Wedged in a tiny Serb enclave, the Grkovic family has endured war and reprisals but is determined to stay on if it can despite Kosovo’s plan to declare independence.
In Orahovac, some 40 kilometres (25 miles) southwest of the provincial capital Pristina, there are 450 Serbs in the upper reaches of the town, and around 15,000 Albanians below them.
In the streets of the Serbian sector, elderly men ready to die in their homes and children without prospects make up 70 percent of the population. Between the two are civil servants paid by Belgrade and a large number of unemployed.

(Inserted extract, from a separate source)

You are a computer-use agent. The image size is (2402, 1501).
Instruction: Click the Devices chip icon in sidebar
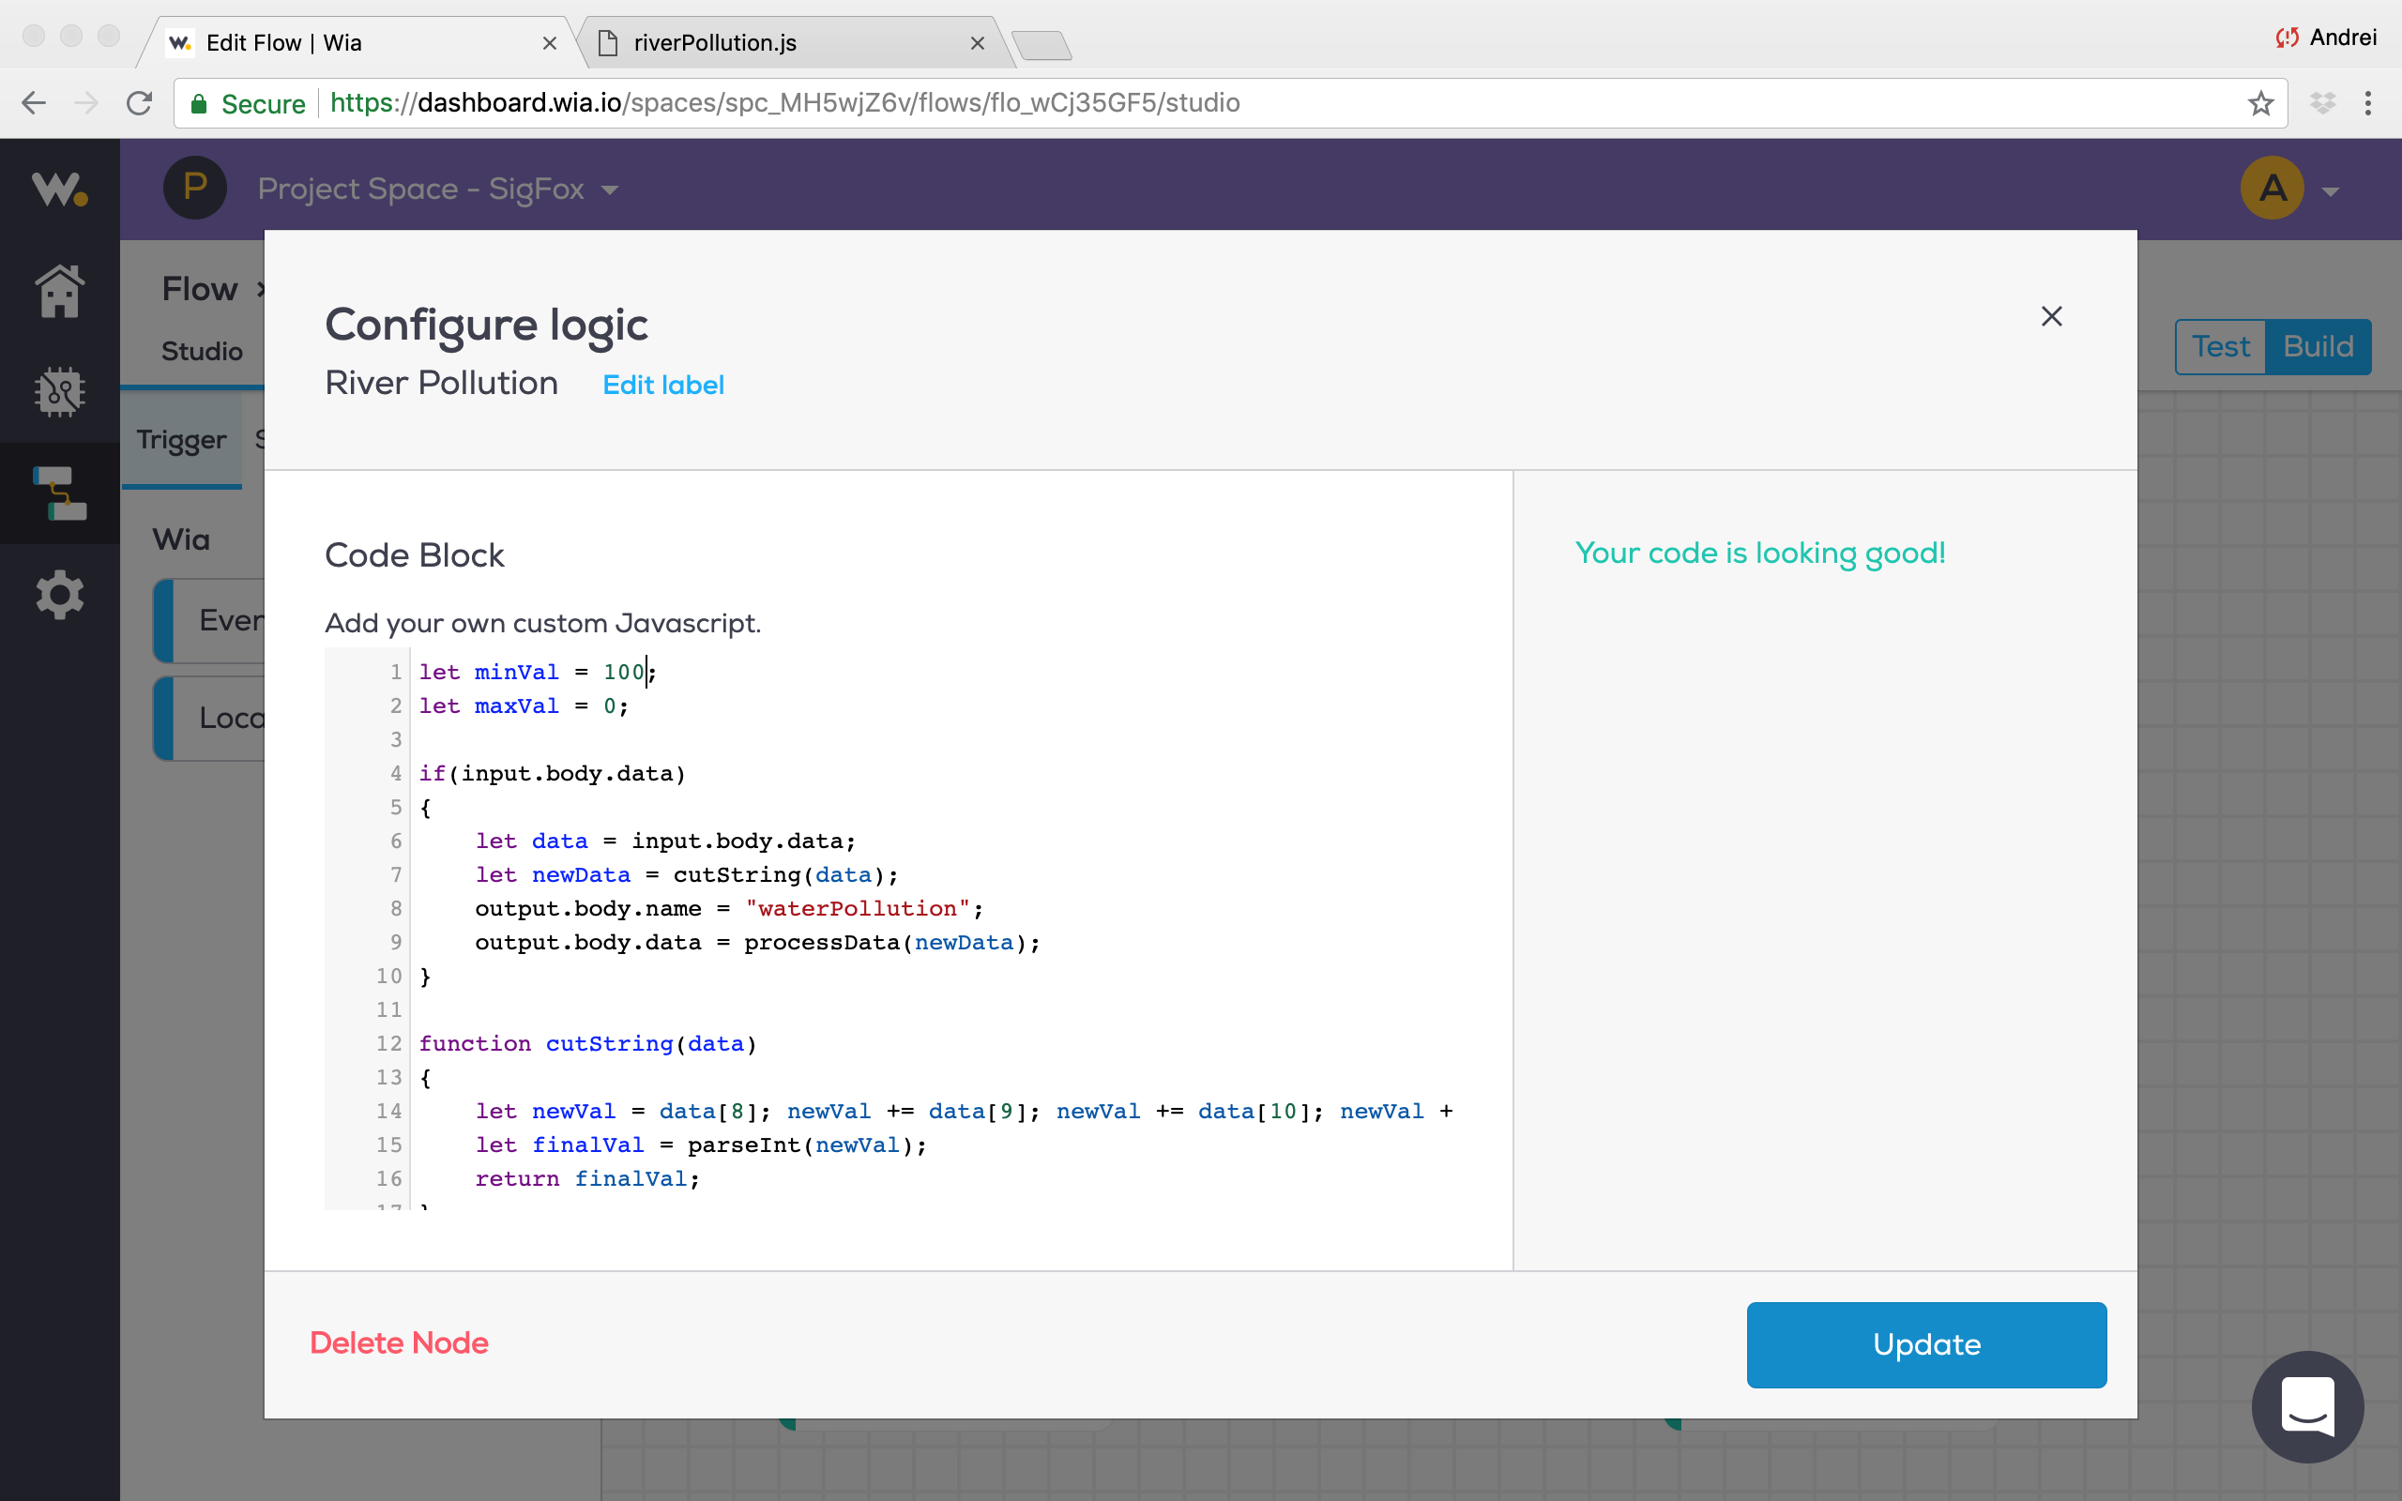[x=60, y=392]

The rest of the ethnic group, who numbered 4,000 in Orahovac 10 years ago, fled back to Serbia proper during the 1998-1999 war in Kosovo and during attacks on their community in March 2004 riots.

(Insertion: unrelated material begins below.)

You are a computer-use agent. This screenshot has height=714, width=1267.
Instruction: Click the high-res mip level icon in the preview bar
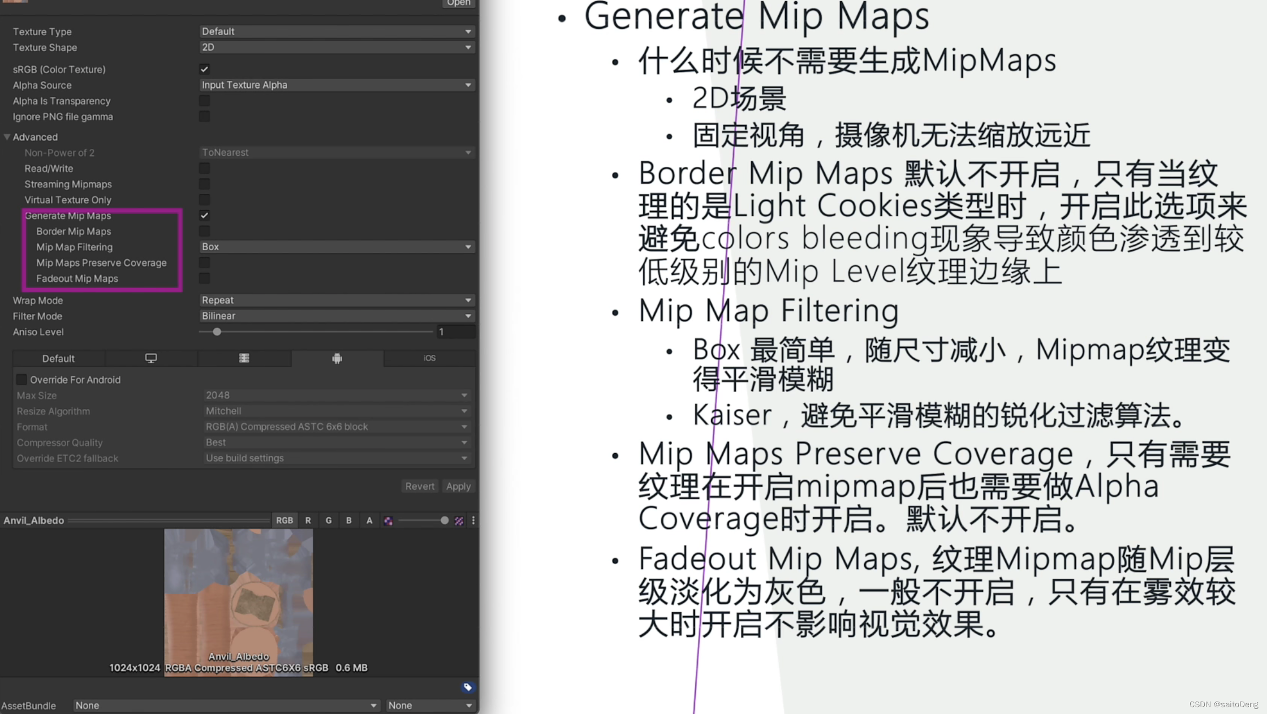(x=459, y=521)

Eight years after the end of the conflict between Serbs and independence-seeking Albanians in the southern province, the Serbs in Orahovac remain cut off from the rest of the world.
Their community consists of a school, college, small grocery store, medical centre and 60 tombs in the church yard.
Their only link to the outside is provided by convoys that navigate their way through Albanian zones for access to hospitals and markets in northern Mitrovica and Gracanica, Serb-populated areas of northern and central Kosovo.
Kosovo and its UN mission are concerned about possible incidents between Orahovac’s Serbs and its Albanians after Pristina’s proclamation of independence, expected this coming Sunday.
Last week, it was reported that an uninhabited house was burnt down. But the Serbs of Orahovac have become used to such incidents.
“We are accustomed to violence. At the beginning, the idea was to leave in the event of independence. But if the other Serbs remain, I will too,” said Miroslava Filijovic, a 50-year-old grandmother who said her brother was kidnapped during the war and her home attacked by arsonists.
“I don’t have anywhere to go. It’s true, life is complicated and one feels imprisoned, but I will never leave this place. My husband is buried here, I am attached to my land,” she says.
As in the rest of Kosovo, the message of Serb leaders is to remain after independence.
“I told them that we survived the embargo, the bombardments, violence of 2004, and we would therefore survive this, and Serbia would support them even more,” says the community’s Belgrade-designated representative, Deja Baljovic.
“The population is very afraid of provocation but I think that we will remain at least at the beginning to see what happens,” he says.
People are fearful of being forced to leave their homes after independence, although actual violence is rare. Scores of people were kidnapped in the aftermath of the war, but the last one was in 2002, according to Baljovic.
A street of burned-out houses, a vestige of the conflict representing the “demarcation line” between Serb and Albanian parts, is rarely crossed. Those who dare venture out are astonished not to have been attacked.
Dusica Grkovic, 28, was admitted twice to the Albanian hospital of Orahovac, with birth complications, but the mother-of-three is still wary of letting her children out of the community.
“But I remain. I have my house, a job, an elderly mother, children,” she says. “We will leave in the event of an alarm, if the Albanians attack our house and we are trapped.”
Her husband, Slavisa, a 39-year-old security guard at the school who sometimes receives visits from former Albanian colleagues, tries to maintain a sense of optimism.
“If there is no danger, if Serbia continues to help us, if my children are not obliged to learn Albanian, that will be enough,” he says.
The Kosovan Albanians “will fulfill their dream, I hope they leave us alone.”